# [PAGE]
Last month, the state’s top tribunal, the Court of Appeals, heard arguments in a legal dispute over the public’s right to paddle a two-mile stretch of water near Lake Lila. It is sometimes referred to as the Mud Pond Waterway.
I paddled the waterway in 2009 and was sued for trespass the following year. A state Supreme Court judge dismissed the lawsuit in 2013. The Appellate Division upheld the ruling in 2015, but the landowners appealed a second time.
Given that a ruling in the Court of Appeals could have statewide ramifications, there is a fair amount of interest in the case. Several reporters and photographers attended the oral arguments, and a number of newspapers around the state and outside the state ran stories.
Some news stories said the appellants — the Brandreth Park Association and the Friends of Thayer Lake — have owned the property since the mid-1800s. This is understandable, as a summary of the case on the Court of Appeals website stated that the land in question has been in the hands of the Brandreth family “since an ancestor bought it from the State in 1851.”
This needs clarification. Yes, it’s true that Benjamin Brandreth bought the property in 1851. But the Brandreth clan sold it to International Paper in 1974. At that time, they held onto the recreational rights (which differ from navigation rights, which they had never owned). In 2000, IP sold the land to The Nature Conservancy, and in 2007, the Conservancy sold it to Friends of Thayer Lake LLC, owned by a subset of the Brandreth family.

# [WHAT YOU WILL DO]
a) Answer these questions using the Mud Pond Waterway passage:
(i) In what year did the author paddle the waterway?
(ii) To which company did the Brandreth family sell the property in 1974?
(iii) Who bought the land from The Nature Conservancy in 2007?
b) Continue the Mud Pond Waterway passage from its final sentence.

# [ENTRIES]
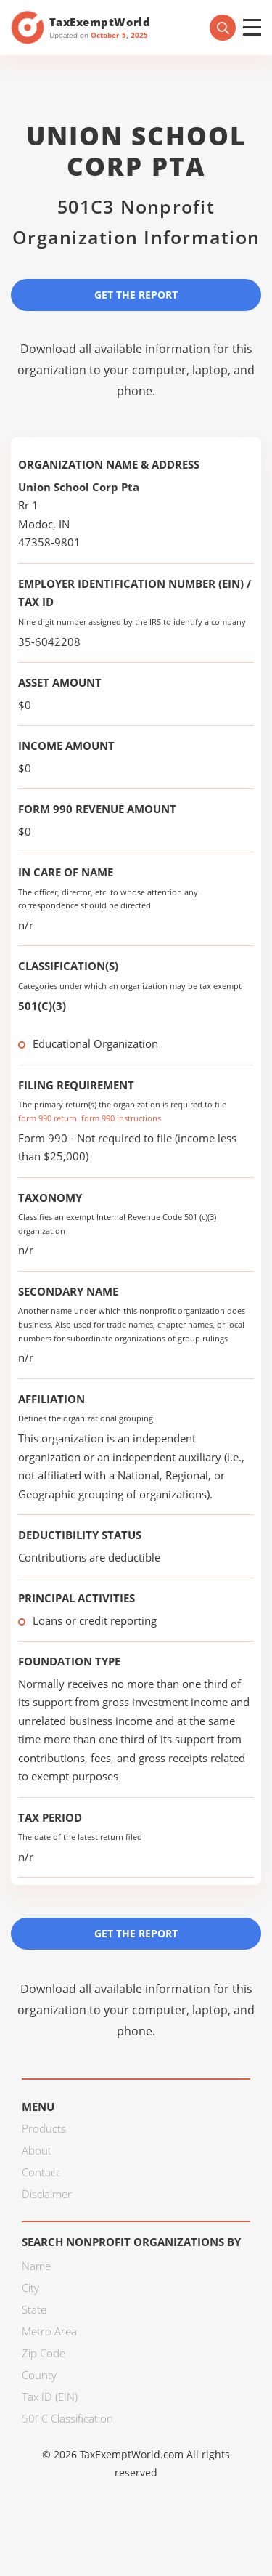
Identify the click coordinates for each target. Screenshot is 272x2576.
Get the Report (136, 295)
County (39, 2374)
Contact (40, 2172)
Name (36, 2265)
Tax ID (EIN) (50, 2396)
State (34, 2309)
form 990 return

# [RESPONSES IN ORDER]
a)
(i) 2009
(ii) International Paper
(iii) Friends of Thayer Lake LLC, owned by a subset of the Brandreth family

b)
This history is important because it undermines a central claim of the appellants, namely that allowing the public to paddle the Mud Pond Waterway would upset longstanding expectations of the landowners and amount to a judicial taking of their property rights.
Circumstances have changed significantly since the Brandreths sold the property to IP. In 1979, the state bought neighboring Lake Lila. Two decades later, it acquired some 14,000 acres in the vicinity of Little Tupper Lake. These two purchases gave the public access to both ends of the Mud Pond Waterway, which connects Lake Lila to Lilypad Pond, one of many ponds on the state’s Little Tupper tract. Thus, the appellants’ waterway became useful for paddling between two parcels of state land.
Friends of Thayer Lake knew of these circumstances when it purchased the property from The Nature Conservancy in 2007. In fact, the deed conveying the land to Friends of Thayer Lake recognized the “right of the public to navigate the surface waters” of the Mud Pond Waterway.
That’s right, Friends of Thayer Lake is suing me for paddling the same waterway that its deed said would be open to the public. The appellants now claim that this provision in the deed is void as The Nature Conservancy did not own the recreational rights.
Nevertheless, the deed is clear evidence that Friends of Thayer Lake was aware of the public’s interest in navigating this waterway when it bought the property from The Nature Conservancy. It seems disingenuous for it to argue that allowing people to paddle through the property would upset expectations dating back to the nineteenth century when it has owned the property for less than a decade.
In any event, what matters is the law, not the expectations of landowners. For many years, the public did not have a legal way to reach the Mud Pond Waterway. The Brandreths may have expected that such would be the case in perpetuity. It was the case for a long time, but not forever. We, the public, now have legal access to both ends of the waterway, and we should be allowed to use it to travel between public lands.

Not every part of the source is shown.